------ Records provided

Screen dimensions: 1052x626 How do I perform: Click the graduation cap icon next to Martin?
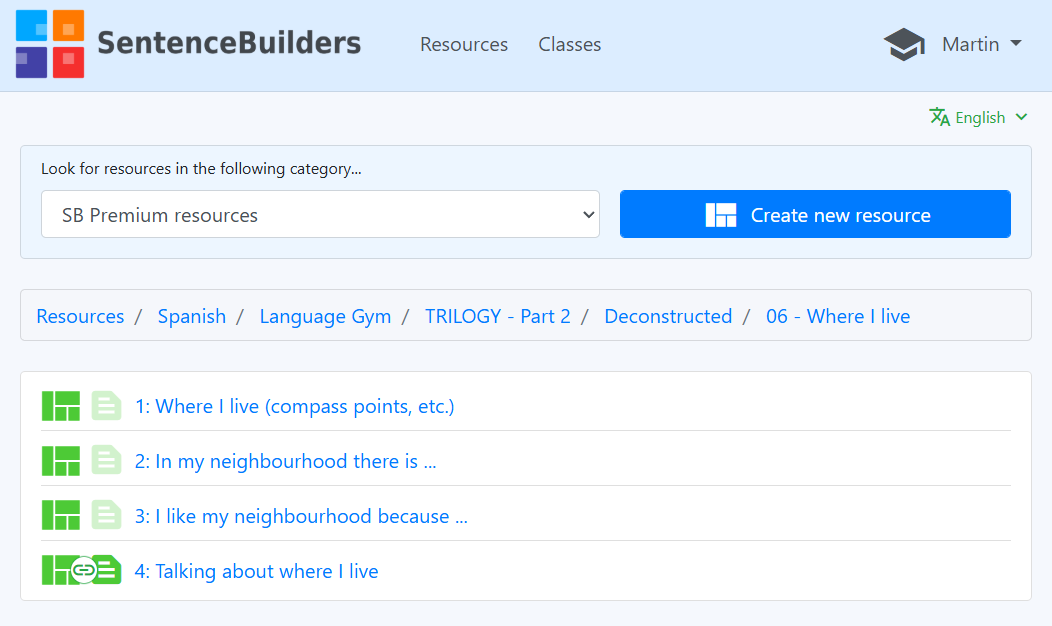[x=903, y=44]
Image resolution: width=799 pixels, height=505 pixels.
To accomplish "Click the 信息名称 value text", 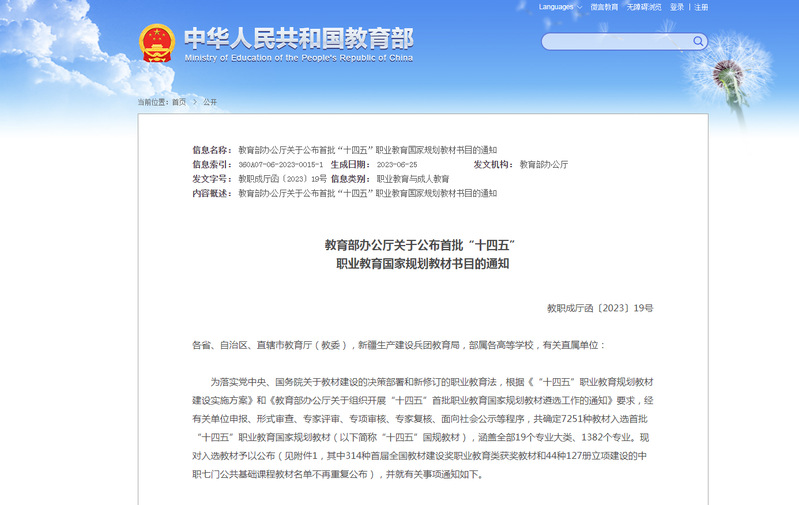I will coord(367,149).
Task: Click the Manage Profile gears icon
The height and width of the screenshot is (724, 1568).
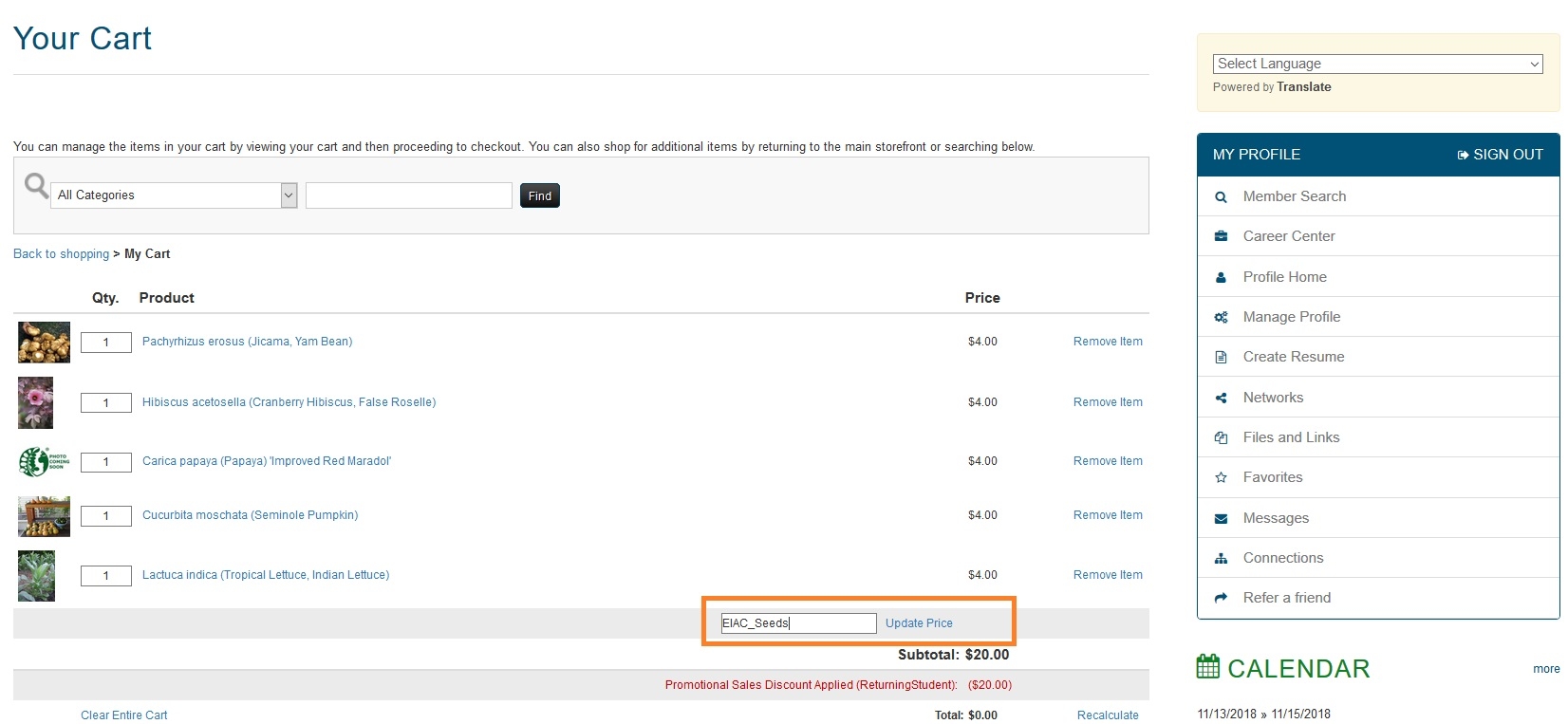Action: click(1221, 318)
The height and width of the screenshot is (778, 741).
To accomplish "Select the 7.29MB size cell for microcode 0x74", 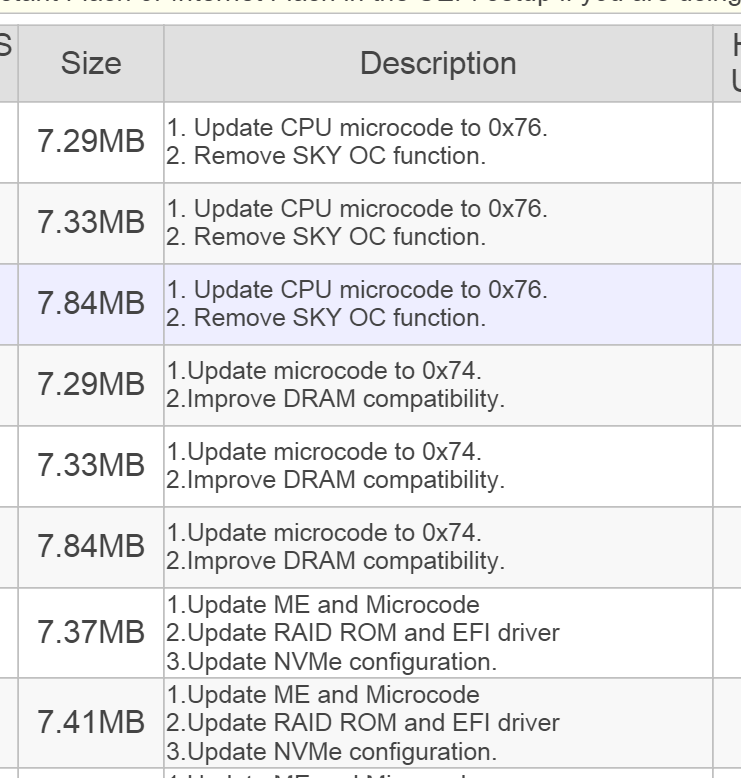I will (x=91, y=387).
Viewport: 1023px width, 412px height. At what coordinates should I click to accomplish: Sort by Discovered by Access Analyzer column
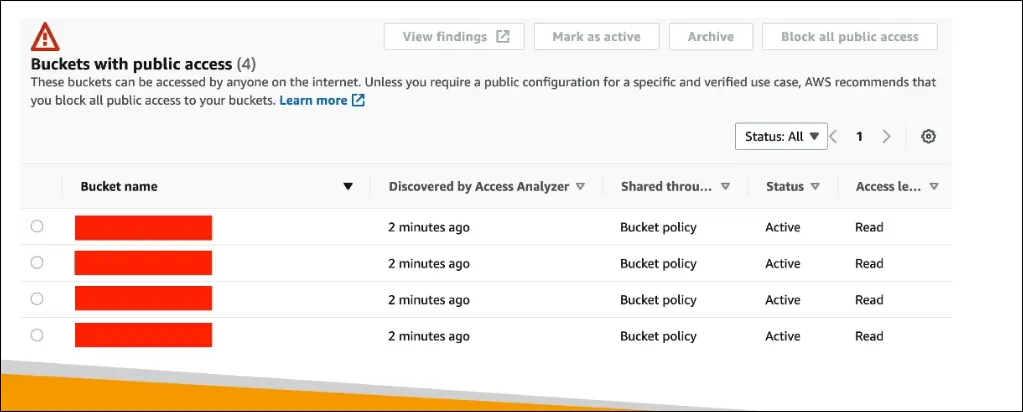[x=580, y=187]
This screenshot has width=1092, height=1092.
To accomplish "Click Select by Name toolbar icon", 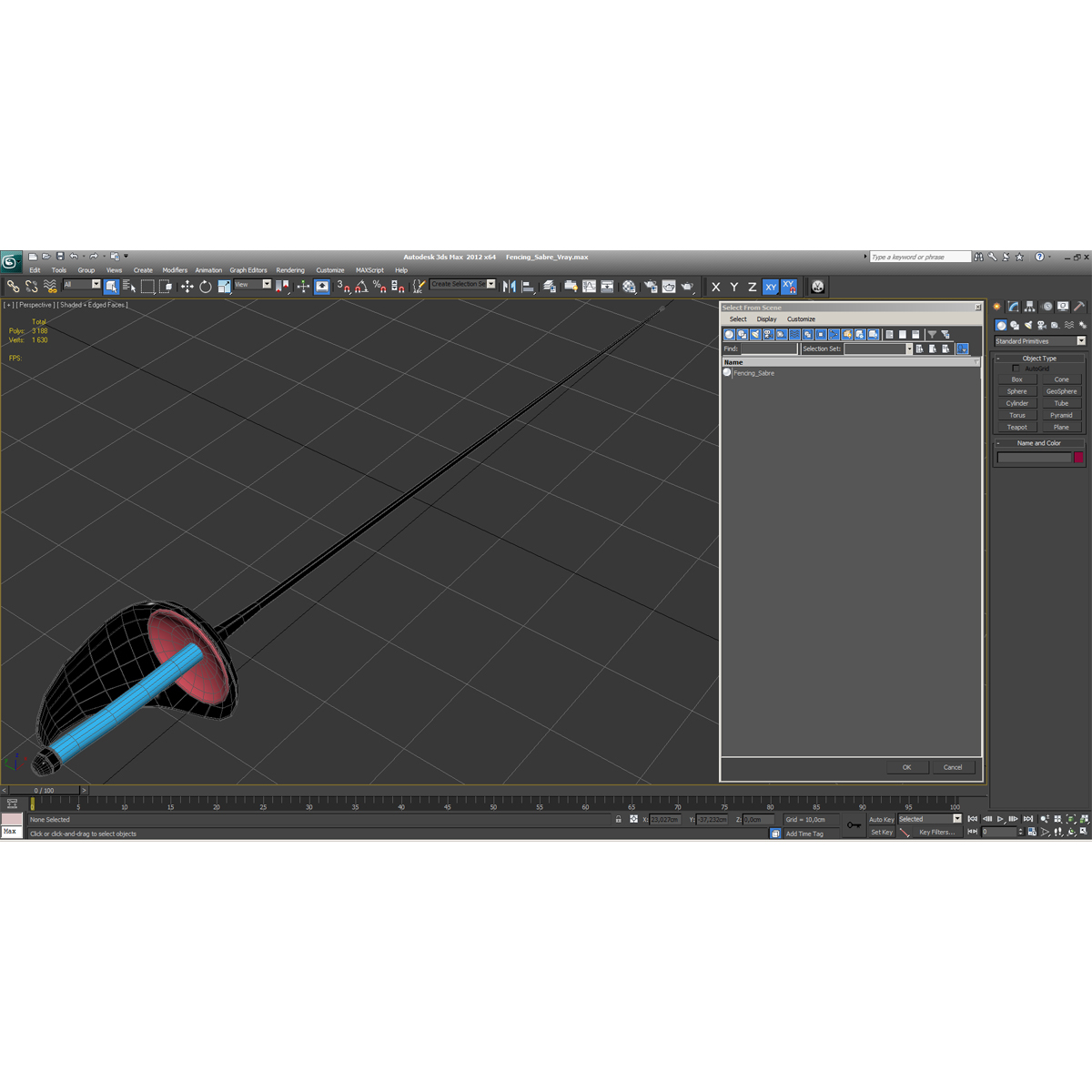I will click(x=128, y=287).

------------

Find each line of the data above that contains the word "screenshot", and copy those lines out in full.

### Solution to the exercise
The height and width of the screenshot is (724, 1568).
The height and width of the screenshot is (778, 741).
This screenshot has width=1092, height=1092.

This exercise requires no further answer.